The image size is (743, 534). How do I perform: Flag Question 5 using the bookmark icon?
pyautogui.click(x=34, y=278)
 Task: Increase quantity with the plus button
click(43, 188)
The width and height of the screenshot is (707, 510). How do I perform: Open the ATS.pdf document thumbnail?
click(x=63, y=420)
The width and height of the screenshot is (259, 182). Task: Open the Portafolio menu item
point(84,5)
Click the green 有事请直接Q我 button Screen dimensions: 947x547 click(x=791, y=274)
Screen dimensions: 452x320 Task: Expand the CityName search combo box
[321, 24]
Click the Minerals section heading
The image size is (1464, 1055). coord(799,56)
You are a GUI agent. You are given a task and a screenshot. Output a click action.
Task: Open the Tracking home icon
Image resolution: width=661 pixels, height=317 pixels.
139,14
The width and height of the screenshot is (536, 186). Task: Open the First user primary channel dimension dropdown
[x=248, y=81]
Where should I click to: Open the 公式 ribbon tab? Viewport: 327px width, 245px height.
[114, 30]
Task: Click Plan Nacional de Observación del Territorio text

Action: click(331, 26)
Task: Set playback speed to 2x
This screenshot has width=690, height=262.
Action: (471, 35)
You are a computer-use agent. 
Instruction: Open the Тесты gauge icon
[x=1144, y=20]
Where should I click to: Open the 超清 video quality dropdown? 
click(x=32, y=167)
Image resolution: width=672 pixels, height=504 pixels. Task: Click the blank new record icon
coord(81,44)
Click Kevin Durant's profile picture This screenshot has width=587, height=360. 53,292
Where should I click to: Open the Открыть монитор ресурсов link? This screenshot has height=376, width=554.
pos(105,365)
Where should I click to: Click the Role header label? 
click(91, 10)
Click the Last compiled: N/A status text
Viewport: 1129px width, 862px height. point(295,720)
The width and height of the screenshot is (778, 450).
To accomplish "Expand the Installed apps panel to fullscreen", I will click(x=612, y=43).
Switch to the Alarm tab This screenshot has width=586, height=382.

━━━━━━━━━━━━━━━━━━━━

TASK PROMPT ▸ All of the records should be transcribed exactly, with nothing left out.

THE ANSWER ▸
The image size is (743, 534). How do I perform: Flag Question 5 using the bookmark icon?
pyautogui.click(x=34, y=278)
 Task: Increase quantity with the plus button
click(43, 188)
The width and height of the screenshot is (707, 510). How do I perform: Open the ATS.pdf document thumbnail?
click(x=63, y=420)
The width and height of the screenshot is (259, 182). Task: Open the Portafolio menu item
point(84,5)
Click the green 有事请直接Q我 button Screen dimensions: 947x547 click(x=791, y=274)
Screen dimensions: 452x320 Task: Expand the CityName search combo box
[321, 24]
Click the Minerals section heading
The image size is (1464, 1055). coord(799,56)
You are a GUI agent. You are given a task and a screenshot. Output a click action.
Task: Open the Tracking home icon
Image resolution: width=661 pixels, height=317 pixels.
139,14
The width and height of the screenshot is (536, 186). Task: Open the First user primary channel dimension dropdown
[x=248, y=81]
Where should I click to: Open the 公式 ribbon tab? Viewport: 327px width, 245px height.
[114, 30]
Task: Click Plan Nacional de Observación del Territorio text

Action: click(331, 26)
Task: Set playback speed to 2x
This screenshot has width=690, height=262.
Action: (471, 35)
You are a computer-use agent. 
Instruction: Open the Тесты gauge icon
[x=1144, y=20]
Where should I click to: Open the 超清 video quality dropdown? 
click(x=32, y=167)
Image resolution: width=672 pixels, height=504 pixels. Task: Click the blank new record icon
coord(81,44)
Click Kevin Durant's profile picture This screenshot has width=587, height=360. 53,292
Where should I click to: Open the Открыть монитор ресурсов link? This screenshot has height=376, width=554.
pos(105,365)
Where should I click to: Click the Role header label? 
click(91, 10)
Click the Last compiled: N/A status text
Viewport: 1129px width, 862px height. point(295,720)
The width and height of the screenshot is (778, 450).
To accomplish "Expand the Installed apps panel to fullscreen", I will click(x=612, y=43).
Switch to the Alarm tab This screenshot has width=586, height=382.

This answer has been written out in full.